On va pouvoir redonner de la force et de la démocratie à la politique là où elle n’avait plus de pouvoir philosophique.
As-tu un message à faire passer ?
Gardez espoir et ayez confiance !
Notre objectif chez WagmiTrends c’est de démocratiser le Web 3 et de décrypter cette révolution numérique : penses-tu que cela soit possible auprès de tous ?
Techniquement oui sur du moyen terme. Il faut une volonté capitalistique, politique et d’usage.
Tout dépend aussi de quoi on parle avec le web 3 : s’agit-il d’un ledger, de data (…).
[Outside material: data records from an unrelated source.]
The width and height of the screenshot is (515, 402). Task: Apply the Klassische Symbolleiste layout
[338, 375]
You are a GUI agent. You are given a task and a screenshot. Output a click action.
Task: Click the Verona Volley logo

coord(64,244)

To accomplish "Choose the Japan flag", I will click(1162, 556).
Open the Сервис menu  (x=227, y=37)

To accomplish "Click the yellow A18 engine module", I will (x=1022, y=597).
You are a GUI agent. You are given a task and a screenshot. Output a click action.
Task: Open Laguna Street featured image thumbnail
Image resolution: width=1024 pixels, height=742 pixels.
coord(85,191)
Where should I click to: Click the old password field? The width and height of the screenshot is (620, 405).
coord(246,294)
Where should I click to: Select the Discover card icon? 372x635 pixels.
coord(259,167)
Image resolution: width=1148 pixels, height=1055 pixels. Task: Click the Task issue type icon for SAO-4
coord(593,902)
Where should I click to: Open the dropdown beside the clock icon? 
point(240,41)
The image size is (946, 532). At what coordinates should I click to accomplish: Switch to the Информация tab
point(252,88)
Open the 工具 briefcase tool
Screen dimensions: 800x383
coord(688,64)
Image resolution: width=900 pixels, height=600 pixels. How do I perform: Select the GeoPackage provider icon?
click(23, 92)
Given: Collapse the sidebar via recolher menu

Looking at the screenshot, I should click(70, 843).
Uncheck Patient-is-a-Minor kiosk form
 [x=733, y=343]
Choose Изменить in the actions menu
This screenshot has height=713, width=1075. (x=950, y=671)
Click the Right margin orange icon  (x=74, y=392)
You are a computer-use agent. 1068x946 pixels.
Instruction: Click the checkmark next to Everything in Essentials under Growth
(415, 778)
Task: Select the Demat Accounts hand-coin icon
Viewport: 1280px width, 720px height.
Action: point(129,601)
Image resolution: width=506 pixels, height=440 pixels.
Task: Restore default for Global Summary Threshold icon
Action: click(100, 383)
Aujourd’hui, on sait que 70% des serveurs sont basés sur Amazon Web Services. C’est une dérive de confier 70% de nos données (côtés particuliers, entreprises et institutions) à un acteur central.
Bien sûr, qu’il faut être attentifs à ce que ces dérives ne se déploient pas côté web 3.
Ce qui fera la différence, ce sera l’âme de la gouvernance.
On passe aux questions POP : quel est ton bouquin de chevet ?
T'choupi rentre à l'école.
Ton film culte ?
Au nom du père.
Ta série crush ?
X Files: aux frontières du réel.
Ta playlist ?
NB : En aucun cas Wagmi Trends ne donne de conseils d’investissements financiers. L’objectif est simple : que tu comprennes qui fait quoi, et les enjeux qui s’y rattachent. Point.